We sit by the edge of the pond. It’s filled with tiny little carp and I dip my toes into the water (despite dad’s warning that it was dirty and I shouldn’t.) ‘Who cares? If I’m going to die I better do it well!’ I’m suddenly full of anger but I know my dad only means well. He takes me in his arms and I lie my head on his shoulder as silent tears pool onto his flannel shirt. He pushes back my shawl and strokes my head softly, ‘I’m going to miss you so much.’

On that day I believed I had clawed away from deaths grip and, oh how alive it felt! I no longer felt I had to fight to breathe, to eat, to sleep. I knew it wouldn’t last forever and that was merely an illusion of life, a game of cat and mouse; death was letting me loose just to have the thrill of the chase again.

That’s why I am here lying on a bed with too many sheets. I have hollow cheeks and sunken eyes. I ran, I ran as fast as my legs could take me but it wasn’t enough. With the chase tiring me and the threat of more vigorous treatment ahead my body gave up and collapsed inward refusing to fight back. So I gave up too.

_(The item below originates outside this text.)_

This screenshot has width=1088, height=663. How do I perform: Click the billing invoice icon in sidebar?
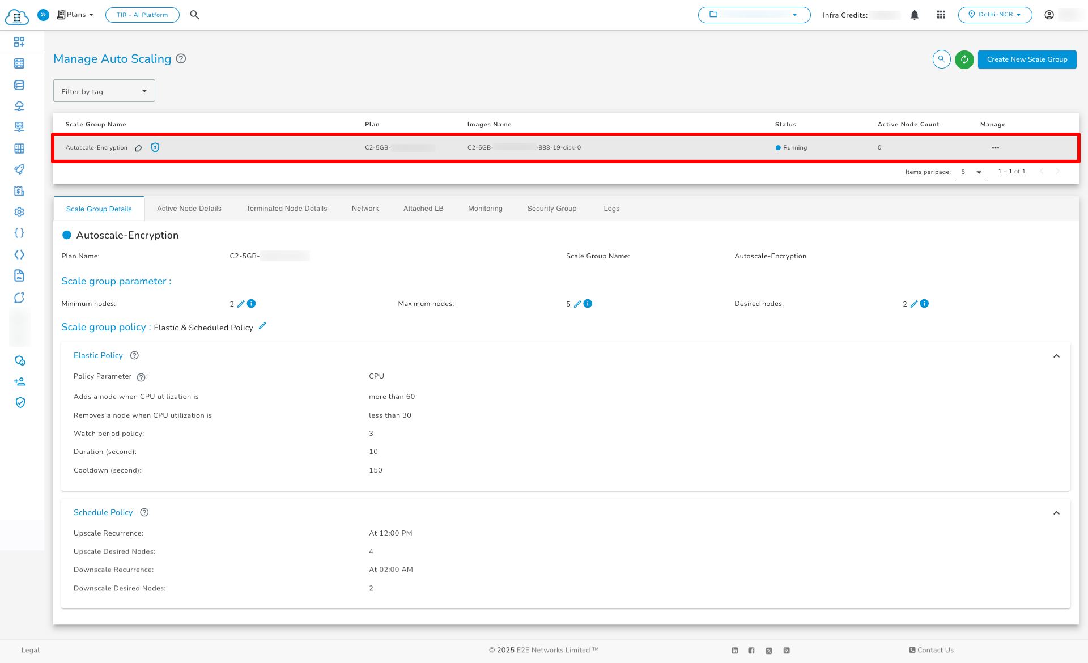[x=19, y=191]
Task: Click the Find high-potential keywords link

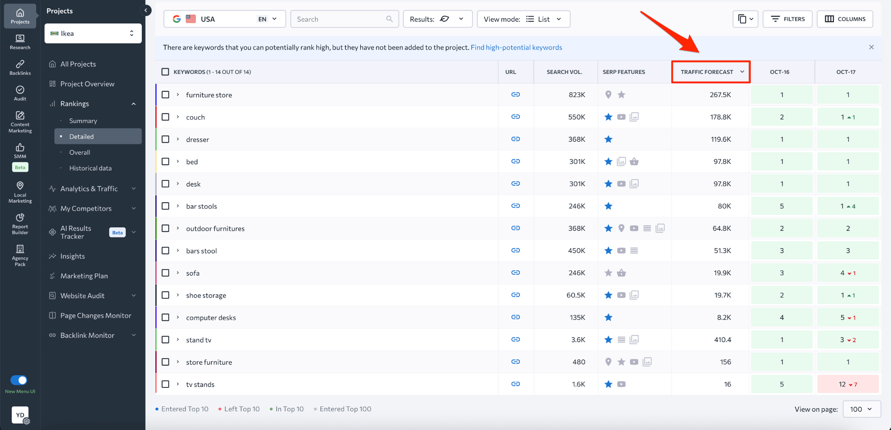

I’m telling you this story because if only you could see me now too ill to open my eyes or squeeze my mum’s clammy hand. All I wish for is to be able to help show you how precious life is. I want people to live for every moment they can - while they can. There are a million places to discover; icy winter caves overlooking snow filled valleys; glorious beaches where the heat radiates from your toes to your head and forgotten woods filled with whispers and magic. I am tired of deaths games at fourteen, he’s caught me. So this is what I wish for as I lie dying.